Some can also bring out complex meaning, subtle nuances, and fine distinctions when speaking about technical matters. Many highly accomplished lawyers are capable of making the complex clear through the highly effective use of vocal variety: changes of pitch, volume, rhythm, timbre and resonance. 

Finally, physical expressiveness includes multiple parts of your body—your face, hands, posture, and gestures of all kinds. All these communicate your inner state through movement, (or you can use them to mask your feelings and thoughts.) Your ability to signal or hide your inner states effectively can be crucial to acquiring a winning presence.

Self-acceptance

People with presence seem to accept who they are. They let it all hang out, and they get credit for the uniqueness that they are. 

I’m not calling this aspect of presence self-knowledge because the self may be too big and mysterious to know. But self acceptance allows you to stop correcting, judging, fixing, condemning and repressing who you are, and let’s you use all that energy for making the most of who you are.
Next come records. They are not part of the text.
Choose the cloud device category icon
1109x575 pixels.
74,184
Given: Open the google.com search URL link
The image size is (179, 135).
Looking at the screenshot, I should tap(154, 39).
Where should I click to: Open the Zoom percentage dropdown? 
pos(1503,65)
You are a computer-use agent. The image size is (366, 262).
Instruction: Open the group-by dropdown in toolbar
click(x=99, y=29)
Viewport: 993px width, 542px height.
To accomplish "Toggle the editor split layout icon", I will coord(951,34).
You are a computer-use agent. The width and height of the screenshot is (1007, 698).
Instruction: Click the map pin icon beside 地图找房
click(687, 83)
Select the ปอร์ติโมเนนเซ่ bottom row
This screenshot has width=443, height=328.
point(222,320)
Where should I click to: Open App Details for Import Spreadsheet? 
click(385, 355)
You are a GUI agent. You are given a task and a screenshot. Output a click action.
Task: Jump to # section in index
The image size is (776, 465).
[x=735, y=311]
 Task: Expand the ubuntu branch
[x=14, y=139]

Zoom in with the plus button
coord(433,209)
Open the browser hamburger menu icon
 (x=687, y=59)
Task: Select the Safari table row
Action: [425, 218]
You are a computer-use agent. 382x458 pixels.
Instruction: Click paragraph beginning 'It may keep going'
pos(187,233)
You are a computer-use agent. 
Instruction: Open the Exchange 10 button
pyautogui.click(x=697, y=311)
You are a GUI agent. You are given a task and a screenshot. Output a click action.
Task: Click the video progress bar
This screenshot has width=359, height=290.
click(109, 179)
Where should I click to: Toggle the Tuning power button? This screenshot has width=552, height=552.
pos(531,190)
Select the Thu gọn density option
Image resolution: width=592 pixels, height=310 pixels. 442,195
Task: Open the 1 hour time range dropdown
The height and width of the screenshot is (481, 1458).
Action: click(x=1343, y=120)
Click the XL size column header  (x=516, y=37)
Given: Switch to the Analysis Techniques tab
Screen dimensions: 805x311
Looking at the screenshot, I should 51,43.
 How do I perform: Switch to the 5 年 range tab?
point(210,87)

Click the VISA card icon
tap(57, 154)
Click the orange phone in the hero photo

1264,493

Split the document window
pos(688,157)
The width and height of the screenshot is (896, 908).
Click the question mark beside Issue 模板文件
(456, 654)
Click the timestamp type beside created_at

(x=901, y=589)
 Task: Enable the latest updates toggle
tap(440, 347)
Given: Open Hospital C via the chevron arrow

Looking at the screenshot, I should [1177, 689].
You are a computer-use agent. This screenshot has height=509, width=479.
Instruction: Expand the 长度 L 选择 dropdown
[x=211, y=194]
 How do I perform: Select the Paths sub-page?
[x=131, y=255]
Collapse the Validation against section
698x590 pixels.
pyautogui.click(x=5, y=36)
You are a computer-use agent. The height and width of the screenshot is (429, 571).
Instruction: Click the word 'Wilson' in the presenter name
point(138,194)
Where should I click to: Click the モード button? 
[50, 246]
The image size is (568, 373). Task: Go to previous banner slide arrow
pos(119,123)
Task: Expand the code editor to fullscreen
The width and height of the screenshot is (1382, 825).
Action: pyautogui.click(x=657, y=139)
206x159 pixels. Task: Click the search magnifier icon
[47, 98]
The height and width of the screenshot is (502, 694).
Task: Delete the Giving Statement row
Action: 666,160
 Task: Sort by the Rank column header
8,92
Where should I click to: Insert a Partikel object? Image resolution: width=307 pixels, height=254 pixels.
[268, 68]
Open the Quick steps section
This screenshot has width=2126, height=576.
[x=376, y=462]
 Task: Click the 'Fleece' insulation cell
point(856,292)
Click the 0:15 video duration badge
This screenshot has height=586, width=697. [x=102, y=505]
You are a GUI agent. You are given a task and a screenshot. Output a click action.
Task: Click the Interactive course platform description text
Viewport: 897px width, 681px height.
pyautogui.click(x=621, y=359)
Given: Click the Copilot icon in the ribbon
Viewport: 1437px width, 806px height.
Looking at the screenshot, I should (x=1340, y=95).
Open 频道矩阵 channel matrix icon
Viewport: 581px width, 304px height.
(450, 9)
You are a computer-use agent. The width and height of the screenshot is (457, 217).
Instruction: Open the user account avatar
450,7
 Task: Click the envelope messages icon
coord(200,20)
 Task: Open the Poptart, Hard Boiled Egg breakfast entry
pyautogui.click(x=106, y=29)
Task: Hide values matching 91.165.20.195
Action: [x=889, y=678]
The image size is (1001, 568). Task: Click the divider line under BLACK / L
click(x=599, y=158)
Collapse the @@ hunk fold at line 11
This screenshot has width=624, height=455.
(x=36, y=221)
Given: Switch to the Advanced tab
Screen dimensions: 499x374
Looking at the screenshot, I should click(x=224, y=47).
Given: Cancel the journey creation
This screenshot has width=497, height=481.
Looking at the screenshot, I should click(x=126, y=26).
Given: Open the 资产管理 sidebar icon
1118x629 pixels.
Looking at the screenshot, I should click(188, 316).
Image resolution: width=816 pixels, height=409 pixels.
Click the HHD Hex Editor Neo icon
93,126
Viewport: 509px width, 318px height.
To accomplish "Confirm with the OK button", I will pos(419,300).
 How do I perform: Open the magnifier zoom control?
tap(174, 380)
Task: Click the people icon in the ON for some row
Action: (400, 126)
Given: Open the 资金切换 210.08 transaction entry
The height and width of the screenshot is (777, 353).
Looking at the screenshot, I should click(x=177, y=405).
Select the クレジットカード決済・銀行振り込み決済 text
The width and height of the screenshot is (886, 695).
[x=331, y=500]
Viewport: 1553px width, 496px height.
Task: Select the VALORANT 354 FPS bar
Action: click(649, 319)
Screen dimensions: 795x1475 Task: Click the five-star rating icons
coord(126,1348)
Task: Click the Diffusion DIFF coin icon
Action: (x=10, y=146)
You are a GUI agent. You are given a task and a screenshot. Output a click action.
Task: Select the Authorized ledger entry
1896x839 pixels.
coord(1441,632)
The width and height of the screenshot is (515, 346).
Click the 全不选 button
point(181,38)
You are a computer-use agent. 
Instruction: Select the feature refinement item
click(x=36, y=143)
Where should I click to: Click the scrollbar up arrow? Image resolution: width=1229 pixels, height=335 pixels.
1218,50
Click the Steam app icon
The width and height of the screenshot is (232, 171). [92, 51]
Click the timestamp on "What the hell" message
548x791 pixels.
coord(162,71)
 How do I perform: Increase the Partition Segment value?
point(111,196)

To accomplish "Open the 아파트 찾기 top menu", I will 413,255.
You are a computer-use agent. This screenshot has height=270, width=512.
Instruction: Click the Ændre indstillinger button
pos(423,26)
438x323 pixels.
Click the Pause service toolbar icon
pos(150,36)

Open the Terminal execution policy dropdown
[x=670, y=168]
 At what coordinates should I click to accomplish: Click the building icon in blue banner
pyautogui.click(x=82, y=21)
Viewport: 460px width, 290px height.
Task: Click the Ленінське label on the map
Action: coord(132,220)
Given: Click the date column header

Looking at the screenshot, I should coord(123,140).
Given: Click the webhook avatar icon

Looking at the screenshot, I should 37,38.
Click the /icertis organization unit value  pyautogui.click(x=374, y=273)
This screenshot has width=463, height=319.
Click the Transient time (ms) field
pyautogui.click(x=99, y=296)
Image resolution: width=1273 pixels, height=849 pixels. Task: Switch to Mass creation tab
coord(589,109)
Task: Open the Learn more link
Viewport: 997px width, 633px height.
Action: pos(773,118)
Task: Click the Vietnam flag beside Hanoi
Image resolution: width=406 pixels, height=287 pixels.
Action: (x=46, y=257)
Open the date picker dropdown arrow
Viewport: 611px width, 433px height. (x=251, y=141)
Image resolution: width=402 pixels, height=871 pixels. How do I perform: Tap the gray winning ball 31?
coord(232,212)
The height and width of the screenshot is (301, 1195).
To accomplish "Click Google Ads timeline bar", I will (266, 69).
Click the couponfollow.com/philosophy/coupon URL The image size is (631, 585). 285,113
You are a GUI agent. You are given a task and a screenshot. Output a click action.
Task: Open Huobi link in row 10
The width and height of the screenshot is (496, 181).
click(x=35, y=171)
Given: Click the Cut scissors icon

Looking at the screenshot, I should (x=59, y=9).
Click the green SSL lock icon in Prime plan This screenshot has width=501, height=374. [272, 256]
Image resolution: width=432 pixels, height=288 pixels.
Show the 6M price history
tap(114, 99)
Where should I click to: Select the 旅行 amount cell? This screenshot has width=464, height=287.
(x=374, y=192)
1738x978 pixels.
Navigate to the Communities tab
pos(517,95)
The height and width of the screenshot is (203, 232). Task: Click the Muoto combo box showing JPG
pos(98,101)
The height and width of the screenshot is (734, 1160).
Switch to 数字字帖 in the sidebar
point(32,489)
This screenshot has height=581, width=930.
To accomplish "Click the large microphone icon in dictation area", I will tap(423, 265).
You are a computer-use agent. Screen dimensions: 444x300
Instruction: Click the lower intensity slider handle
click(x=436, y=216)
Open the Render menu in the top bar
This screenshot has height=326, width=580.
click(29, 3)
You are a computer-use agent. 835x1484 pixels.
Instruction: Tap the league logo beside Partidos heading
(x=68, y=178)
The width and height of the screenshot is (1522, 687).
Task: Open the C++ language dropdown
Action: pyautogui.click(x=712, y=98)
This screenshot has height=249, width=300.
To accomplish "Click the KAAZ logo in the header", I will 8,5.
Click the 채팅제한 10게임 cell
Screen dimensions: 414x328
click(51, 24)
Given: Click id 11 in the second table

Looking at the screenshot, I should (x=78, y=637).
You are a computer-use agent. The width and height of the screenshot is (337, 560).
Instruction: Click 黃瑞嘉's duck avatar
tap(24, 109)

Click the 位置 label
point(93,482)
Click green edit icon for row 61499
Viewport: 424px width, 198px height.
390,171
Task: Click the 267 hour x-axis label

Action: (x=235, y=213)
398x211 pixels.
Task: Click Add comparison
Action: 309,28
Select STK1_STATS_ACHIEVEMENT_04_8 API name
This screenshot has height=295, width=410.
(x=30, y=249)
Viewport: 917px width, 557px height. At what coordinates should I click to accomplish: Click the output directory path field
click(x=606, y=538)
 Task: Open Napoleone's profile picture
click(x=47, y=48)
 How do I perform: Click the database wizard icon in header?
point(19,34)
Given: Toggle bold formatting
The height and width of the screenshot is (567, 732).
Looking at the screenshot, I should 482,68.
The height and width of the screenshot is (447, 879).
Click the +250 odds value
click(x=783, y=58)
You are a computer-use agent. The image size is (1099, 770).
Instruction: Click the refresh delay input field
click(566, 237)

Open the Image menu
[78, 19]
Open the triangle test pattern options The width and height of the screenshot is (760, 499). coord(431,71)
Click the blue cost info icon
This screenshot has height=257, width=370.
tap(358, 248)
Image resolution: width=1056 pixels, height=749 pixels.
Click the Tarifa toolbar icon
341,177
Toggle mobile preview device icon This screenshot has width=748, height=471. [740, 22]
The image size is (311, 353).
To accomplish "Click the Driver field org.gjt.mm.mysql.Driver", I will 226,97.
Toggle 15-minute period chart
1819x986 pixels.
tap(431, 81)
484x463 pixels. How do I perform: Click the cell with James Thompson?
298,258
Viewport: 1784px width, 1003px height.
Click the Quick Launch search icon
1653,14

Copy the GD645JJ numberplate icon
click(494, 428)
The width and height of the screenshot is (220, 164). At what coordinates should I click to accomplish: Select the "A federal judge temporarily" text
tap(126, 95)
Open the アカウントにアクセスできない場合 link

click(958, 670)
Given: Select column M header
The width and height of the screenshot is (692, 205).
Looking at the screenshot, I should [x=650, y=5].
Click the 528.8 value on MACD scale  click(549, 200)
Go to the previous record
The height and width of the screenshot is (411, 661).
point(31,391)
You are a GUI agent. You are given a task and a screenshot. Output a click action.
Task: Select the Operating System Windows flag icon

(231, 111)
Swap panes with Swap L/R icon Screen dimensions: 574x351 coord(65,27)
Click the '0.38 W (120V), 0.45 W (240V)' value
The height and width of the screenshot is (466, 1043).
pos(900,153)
Self-acceptance helps you to show up more honestly in the world.

(This assumes that you’re in your right mind, not overly prone to self-deception, or suffering from a massive identity crisis.)

Stop trying to be the person you want to become and be the person you are. When you do, it can feel like you’ve taken off a pair of tight shoes you’ve been wearing all your life. 

I don’t mean to say that you should stop wanting to grow, to acquire new skills, earn more money, or be a better person, but you have to get to those other places by starting from where you are. 

So here it is:–get presence by developing an:

  • Ability to notice what you see and hear in people’s faces and voices and gestures 
  • Ability to name what’s happening
  • Ability to “get” people and to make them feel “gotten,” or “heard and understood”
  • Ability to listen
  • Ability to express, to send your insides to the outside world 
  • Ability to know yourself. To check that you are not fooling yourself.  To know that you the knower is not the same as you the known.  The known you is the person who has the weaknesses that flesh is heir to. The knowing you has perspective, and the ability to transcend.